Leaning on the couch behind me, I hoisted myself to my feet.

Severina scrambled upright too, holding out her hand for me to steady her. The wine, and the sudden motion, made us both sway. For a moment we lurched together, still clutching hands.

Had it been Helena, I would have found my arms were round her. Severina was smaller; I would have to stoop. She was not the birdlike bony type who gave me goose-pimples; under her loose shift I could see inviting flesh on her. Her skin always looked clean and smooth; it was poignantly perfumed with some familiar oil. In the lamplight, and so close to me, the wintery grey of her eyes was suddenly a deeper, more interesting, blue. We both knew what I was thinking. I was relaxed, and susceptible. I was missing my lady; I too needed company.

She made no attempt to stand on tiptoe; she wanted the decision-and the blame-to be all mine.

Too tired out and tipsy to think fast, I searched for a way to escape with some tact. 'Bad idea, Zotica!'

'Not tempted?'

'Too far gone,' I pretended gallantly. At that moment I felt so overcome with weariness I could easily have agreed to any procedure which allowed me to lie down. 'Another time,' I promised.

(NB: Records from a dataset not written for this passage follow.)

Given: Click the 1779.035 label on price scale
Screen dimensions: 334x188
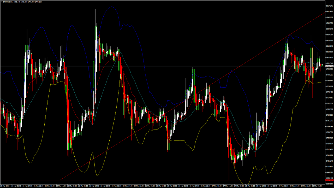Looking at the screenshot, I should click(329, 86).
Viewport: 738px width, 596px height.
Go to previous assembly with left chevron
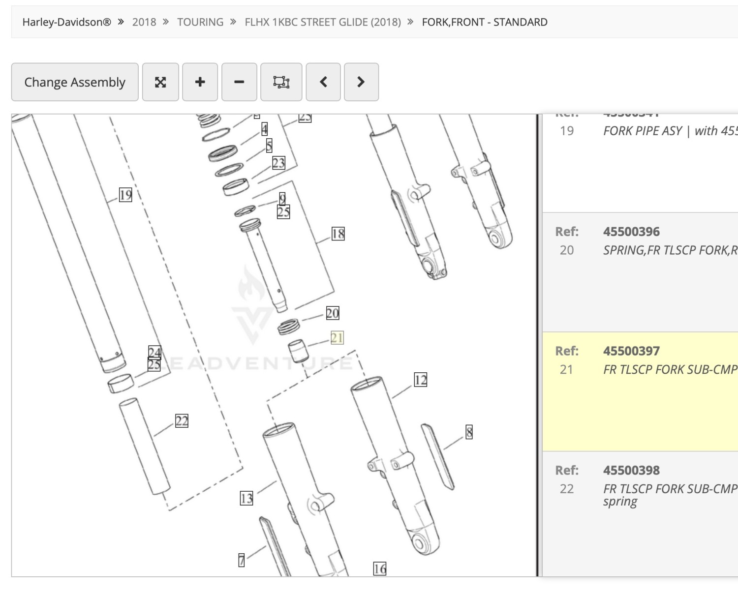pos(323,82)
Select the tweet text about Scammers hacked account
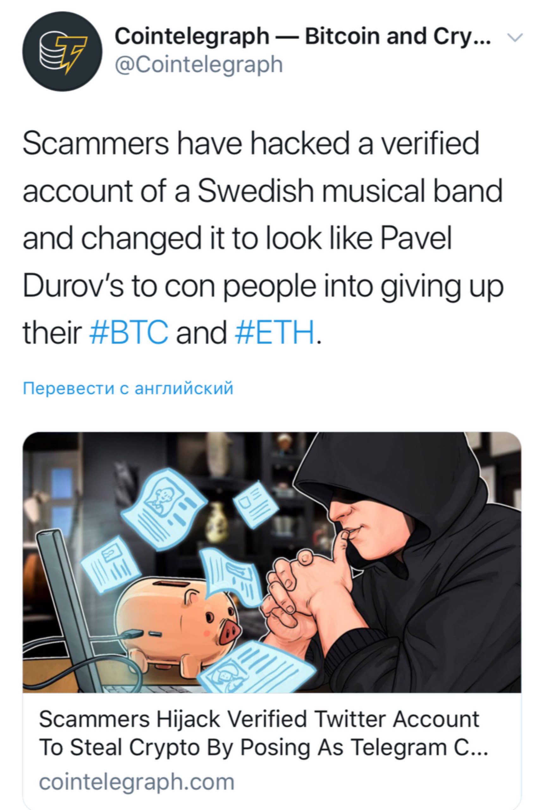This screenshot has height=810, width=544. pyautogui.click(x=263, y=238)

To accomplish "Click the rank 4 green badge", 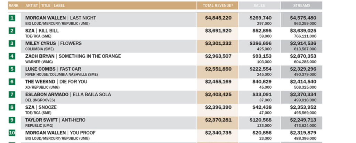I will 12,56.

'I doubt it!' she answered-pretty vindictively.

I managed to stagger home.

I had not been back to my Piscina Publica apartment since Anacrites arrested me. I would have been relieved to find a message from Helena Justina: some signal that she missed me, some reward for my own good faith. There was nothing.

Still, I could hardly blame a senator's daughter if she was too proud to make overtures. And, having said I would wait to hear from her, there was no way on earth that I was going to approach her first.. .

I went to bed, cursing women.

Severina didn't want me; she wanted me to want her; not the same thing.

Nor, I thought angrily (for the drink was now making me belligerent), was there any way that a pair of cool blue eyes would make me forget the girl who really made me furious; the girl I wanted to think about; the girl whose brown eyes once said so frankly that she wanted me. ..

Frustrated beyond endurance, I crashed my clenched fist as hard as I could against the bedroom wall. Somewhere close by, within the building fabric, a shower of falling material rattled disturbingly as if I had shifted a joist. The debris trickled for a long time.

In the darkness I moved my hand over the wall surface. Unable to find any damage to the plasterwork, I lay rigid with guilt and foreboding, listening for noises.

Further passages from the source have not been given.